In our article, a multi-channel speech enhancement method is introduced based on the proposed circular nested microphone array in combination with the sub-band affine projection algorithm (CNMA-SBAPA). A nested microphone array increases the accuracy of the speech enhancement methods by increasing the information. Nevertheless, spatial aliasing is one of the challenges when microphone arrays are used. Firstly, a uniform circular nested microphone array (CNMA) is proposed for eliminating the spatial aliasing. Additionally, the array dimensions are designed in a way to be applicable in the real conditions. The speech components are variable in frequency bands. Therefore, a sub-band processing method is considered for speech signals. This method provides the high frequency resolution in low speech frequency components. Finally, the affine projection algorithm (APA), as an adaptive method for the speech enhancement, is implemented on sub-band signals from the circular nested microphone array (NMA). Since each APA block is implemented on a sub-band with specific information, the accuracy and speed of convergence are increased in this condition. In the last step, the synthesis filters are used to generate the enhanced speech signal. The proposed system with sub-band APA is compared by the quantitative (segmental SNR), qualitative (PESQ, MOS, and STOI) criteria, and speed of convergence with the least mean square (LMS), traditional APA, recursive least square (RLS), distributed multichannel Wiener filter (DB-MWF), and multichannel nonnegative matrix factorization-minimum variance distortionless response (MNMF-MVDR) algorithms on real and simulated data under white and colored noisy conditions. The results show the superiority of the proposed system in comparison with other previous works in all environmental conditions.

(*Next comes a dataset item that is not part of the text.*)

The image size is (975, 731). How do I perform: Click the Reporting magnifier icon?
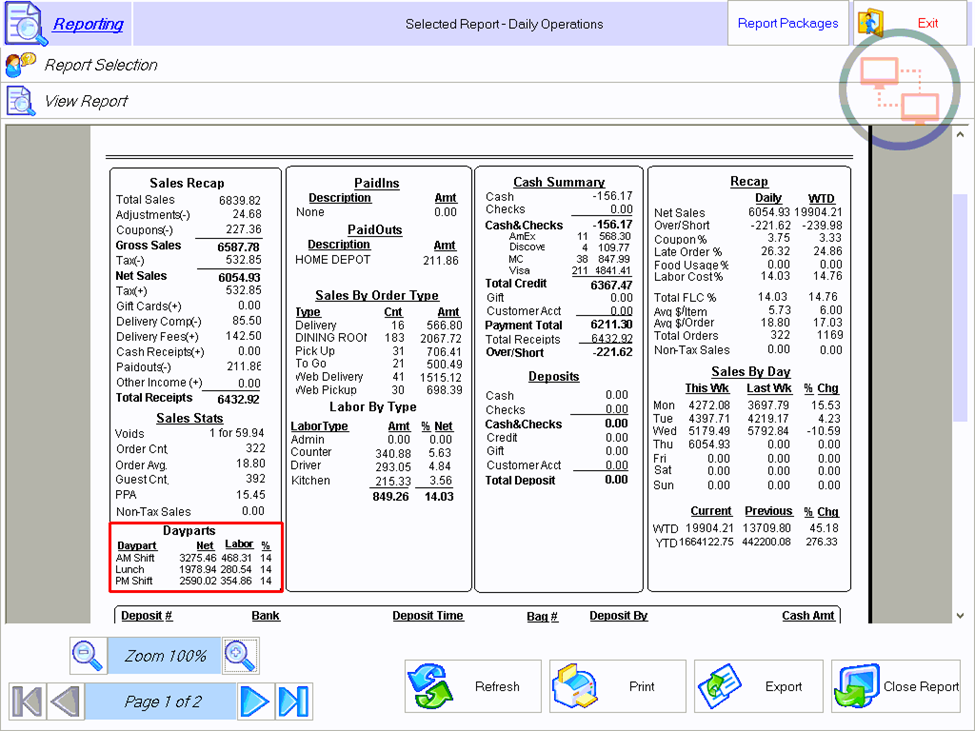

Section 2 shows the microphone signal model and the proposed uniform circular nested microphone array. Section 3 includes the proposed sub-band algorithm with analysis and synthesis filter banks in combination with the sub-band APA. The results on real and simulated data are discussed in Section 4. Section 5 includes some conclusions.

2. The Microphone Model and Proposed Nested Microphone Array

In this section, the microphone signal model was presented to produce the simulated data. In addition, the uniform CNMA was proposed for eliminating the spatial aliasing. Additionally, the nested subarrays and microphone combinations are introduced in this section.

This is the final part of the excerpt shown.